Now take this gem, a young newly married couple is walking in the park at the same pace as I am, I assume newly married as the bride is still wearing the bangles (churra) indicating her newly acquired marital status. Now the guy is cribbing about his lack of acceptability by his in laws and their culture and what not. We walk on and please note I am not eavesdropping, the groom is just unable to control his grievances and verbal diahorrea. Now the gem, the guy finally says loudly and emphatically, “stop defending your relatives, even your mom makes it evident she thinks I am a fool!” At this stage I decided to walk on swiftly as there was no way I could hear any more of the cribbing without guffawing loudly and helplessly rolling all over the park.
Then there were two self-important gentlemen (my adjective out of my natural ingrained politeness) who got out of the car with a red beacon and started walking in the park. The discussion was on real estate and the setting up of major project by a Gurgaon based real estate major corporate near Chandigarh. My ears still go red about the names of sundry senior politicians and bureaucrats said to be on the take and the methods of getting discounts in lieu of favours. I mean the two were just about oblivious to people around them or least bothered, it was a nonstop no holds barred laced with earthy Punjabi abuses discussion. Now would this be eavesdropping, I really cannot say, I am open to a debate. Or take two businessmen, one of them owning a hep hotel, describing how a certain senior government functionary had to be plied with high quality liquor before he agreed to discuss terms for favours!
Even airports seem to be afflicted by the bug. At Mumbai airport, stylishly sipping beer, an expensive handbag by her side, black stilettoes shining, manicured hands sporting flashy nails and gesturing wildly in the air, I quietly heard a purposely half-starved looking girl (In Mumbai looking famished is in or maybe indicates empathy with the actually famished millions) spout profanity and abuses and accuse her bosses of all sorts of misdemeanours over the mobile!. It was a most unique experience, I mean she was just about unconcerned about my presence, and at nearly six feet with a breadth to match, I am not really ignorable!

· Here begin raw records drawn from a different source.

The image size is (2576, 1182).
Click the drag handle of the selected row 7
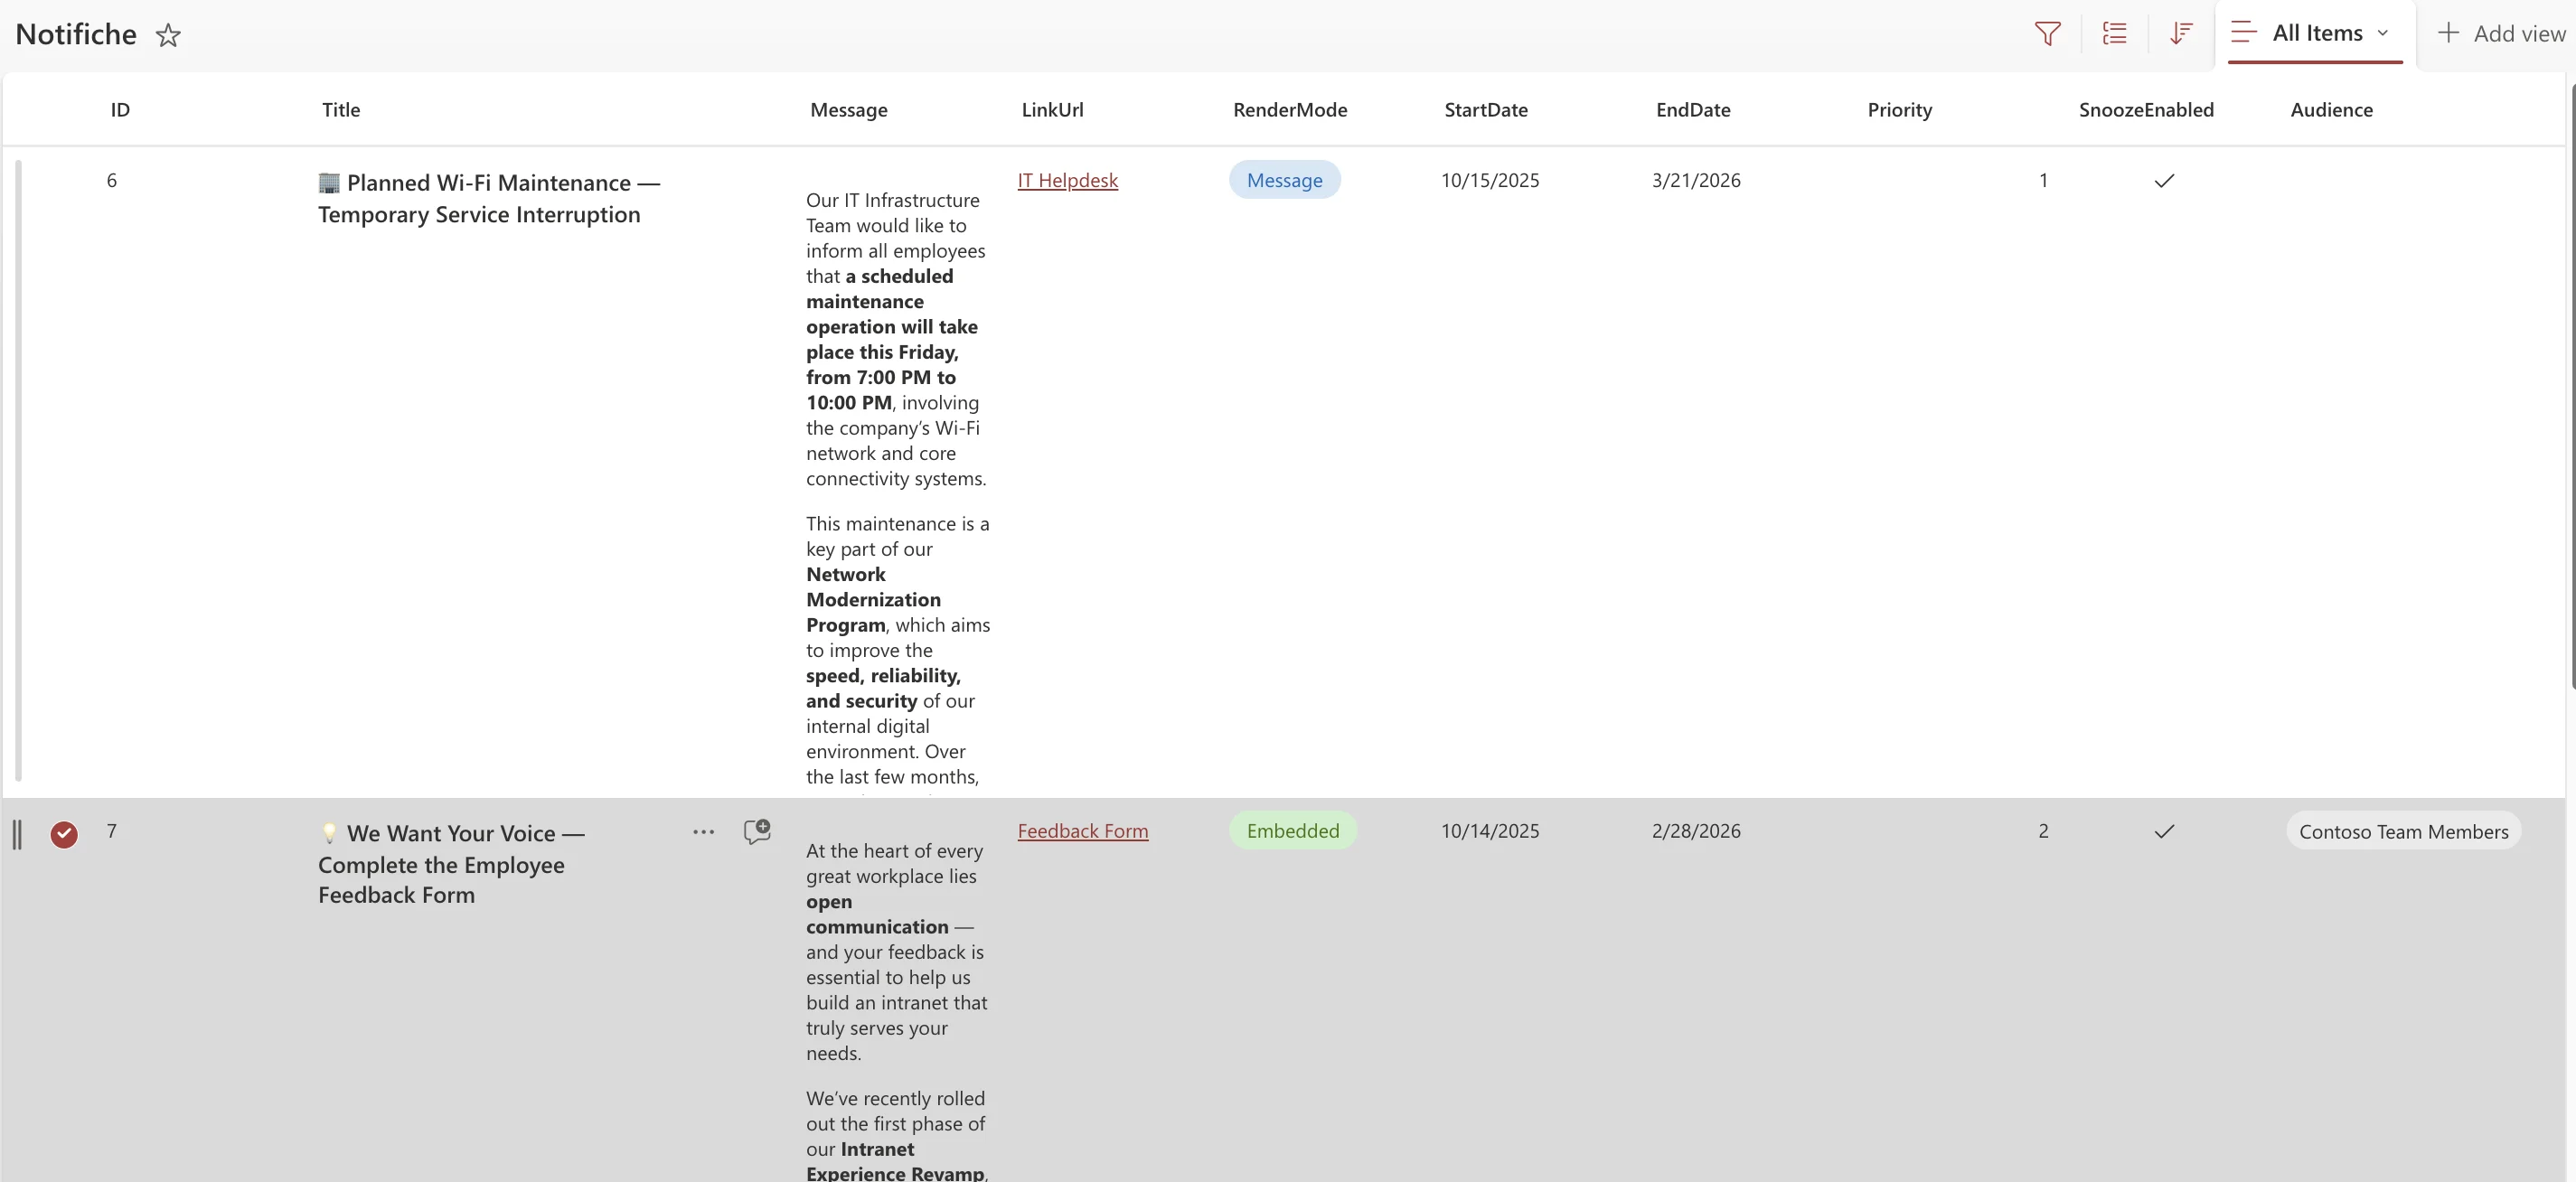tap(17, 834)
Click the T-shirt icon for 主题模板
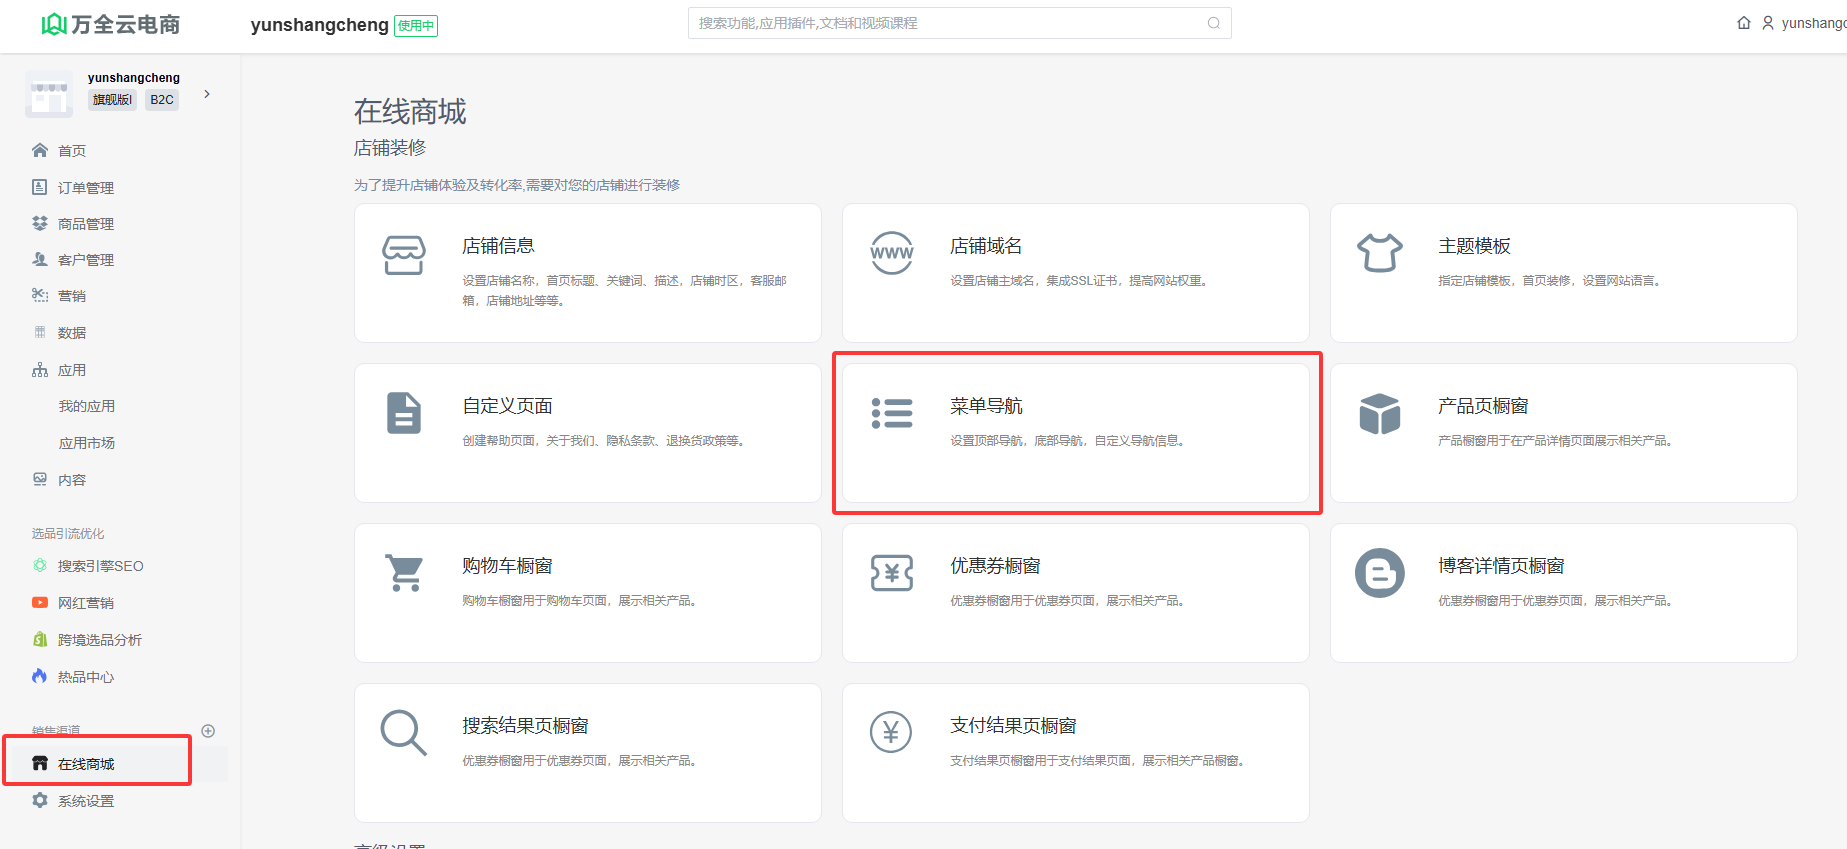 [1379, 253]
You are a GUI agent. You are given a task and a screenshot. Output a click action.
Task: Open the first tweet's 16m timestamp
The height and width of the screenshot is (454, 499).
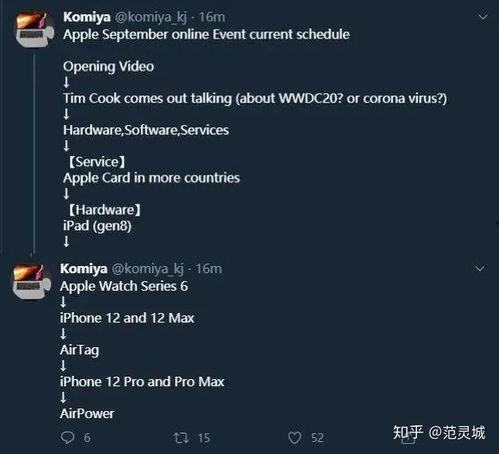tap(212, 17)
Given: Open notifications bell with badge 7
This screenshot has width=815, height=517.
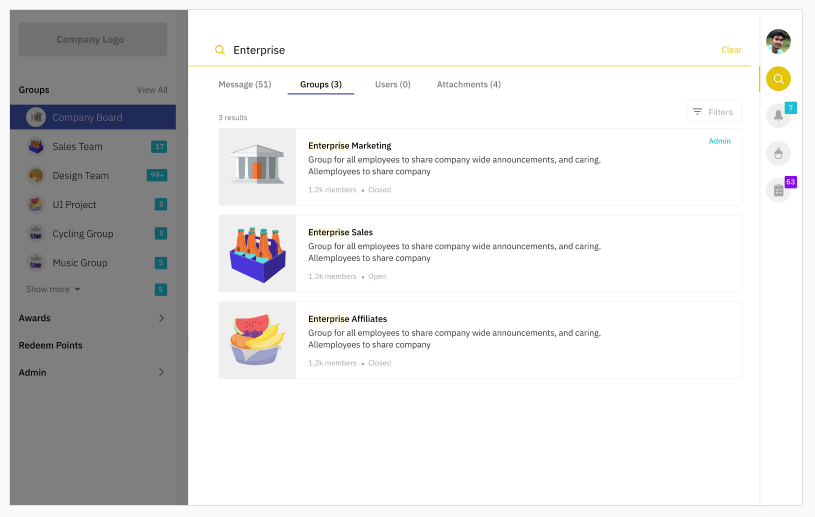Looking at the screenshot, I should pos(778,115).
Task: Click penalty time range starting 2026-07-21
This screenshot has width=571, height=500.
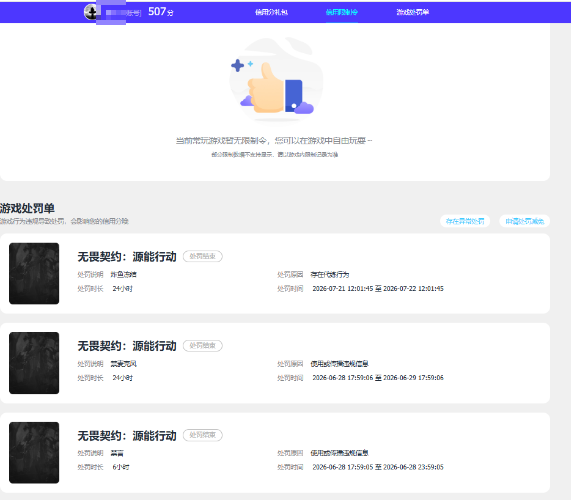Action: [378, 288]
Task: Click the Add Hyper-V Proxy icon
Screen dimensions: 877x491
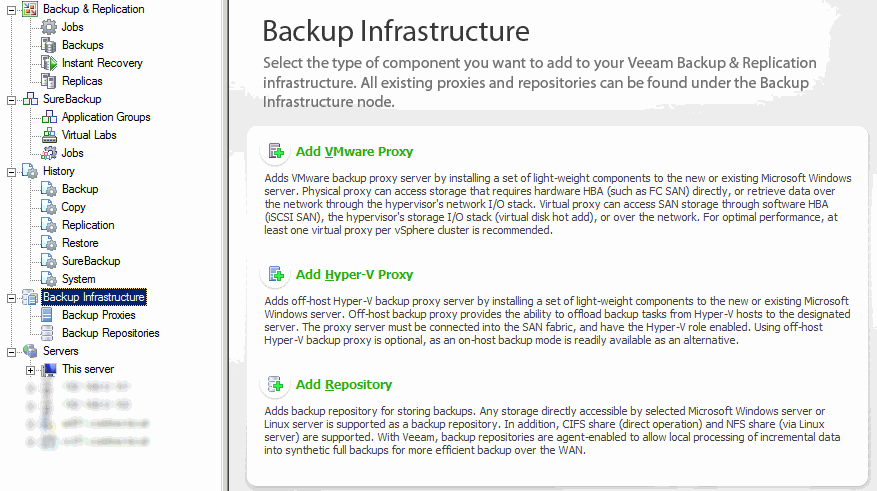Action: [x=276, y=274]
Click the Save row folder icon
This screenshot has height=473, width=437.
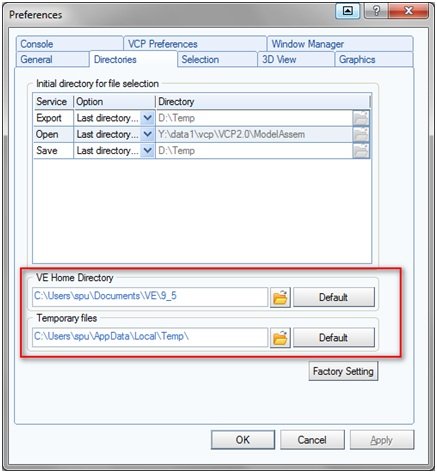[x=361, y=151]
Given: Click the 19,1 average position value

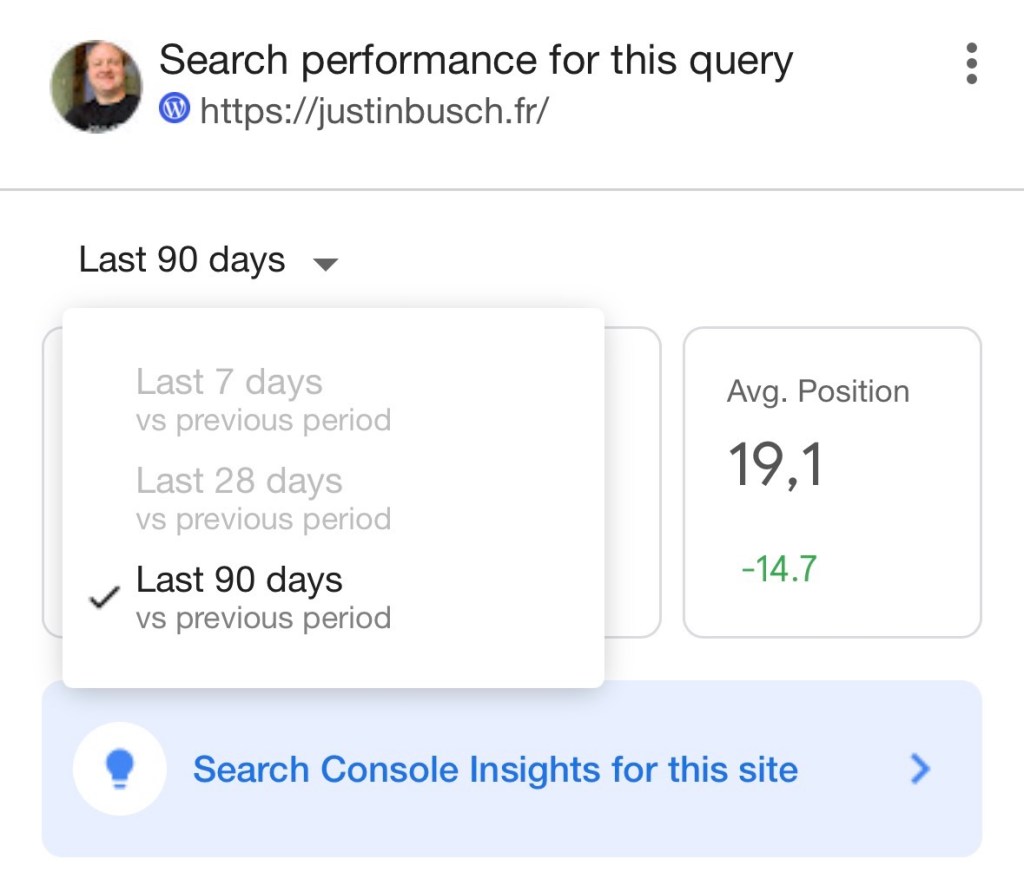Looking at the screenshot, I should [x=775, y=465].
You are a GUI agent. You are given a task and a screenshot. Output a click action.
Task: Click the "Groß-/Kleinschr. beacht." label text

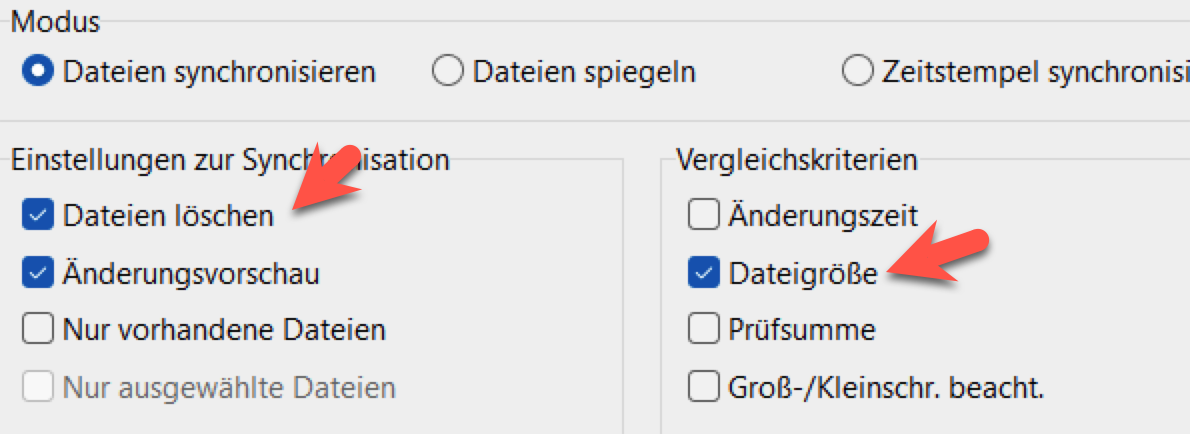886,386
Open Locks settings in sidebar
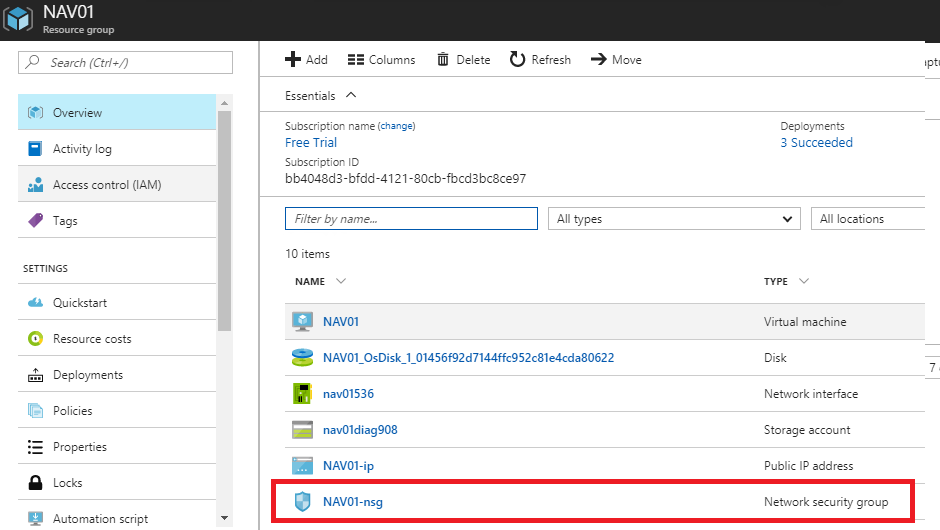This screenshot has height=530, width=940. (68, 483)

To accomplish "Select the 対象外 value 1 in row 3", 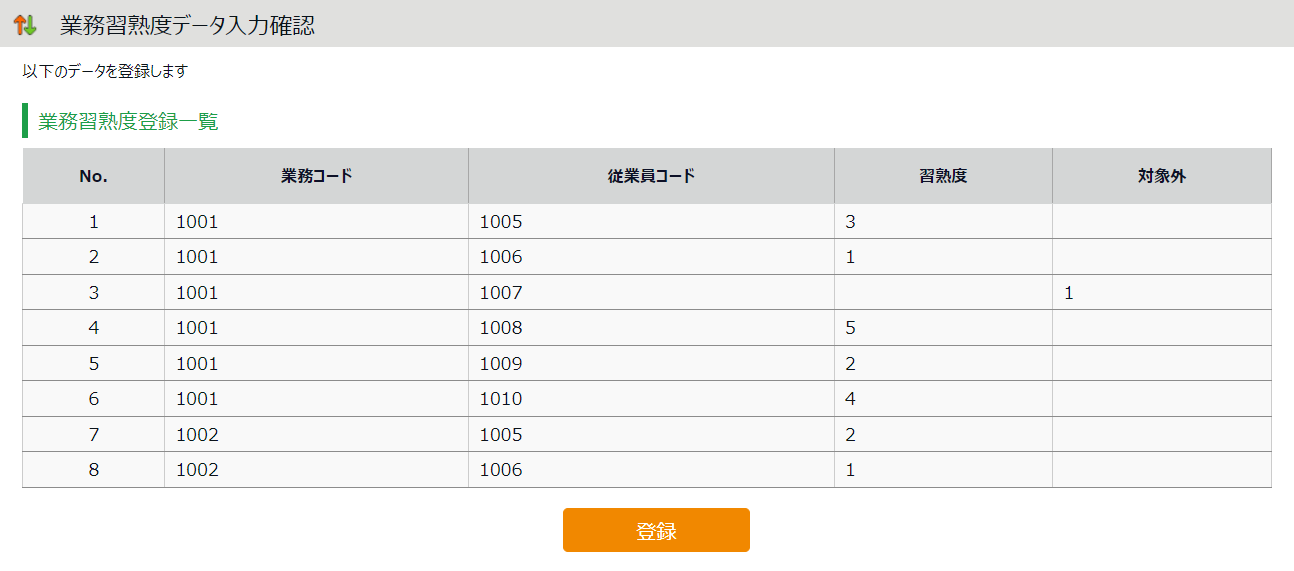I will 1069,293.
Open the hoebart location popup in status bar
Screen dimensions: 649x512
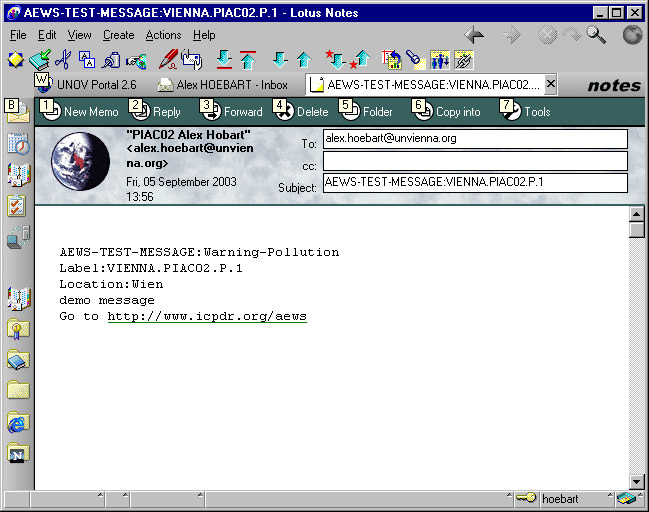tap(565, 498)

Daughters in laws are a favourite topic of oldies and relatives I have discovered and nor really in the sense of being complementary. I do not know but whenever I go for a quiet evening to a coffee shop of any premium hotel, I avoid tables by over six feet where oldish couples are sitting and discussing animatedly. Mostly its discussions on property, or why cannot she state her problem openly instead of throwing tantrums, she is not really adjusting to our culture, her dad has the money but clearly culture is missing, the list is endless. I am now an expert on such grievances, in fact be it a park or a simple food joint, daughters in laws are on top of the list of grievances discussed vociferously in India. The sons are angels of virtue or helpless dolts or innocent clowns as I hardly hear any adverse observations for them except how helpless they really are.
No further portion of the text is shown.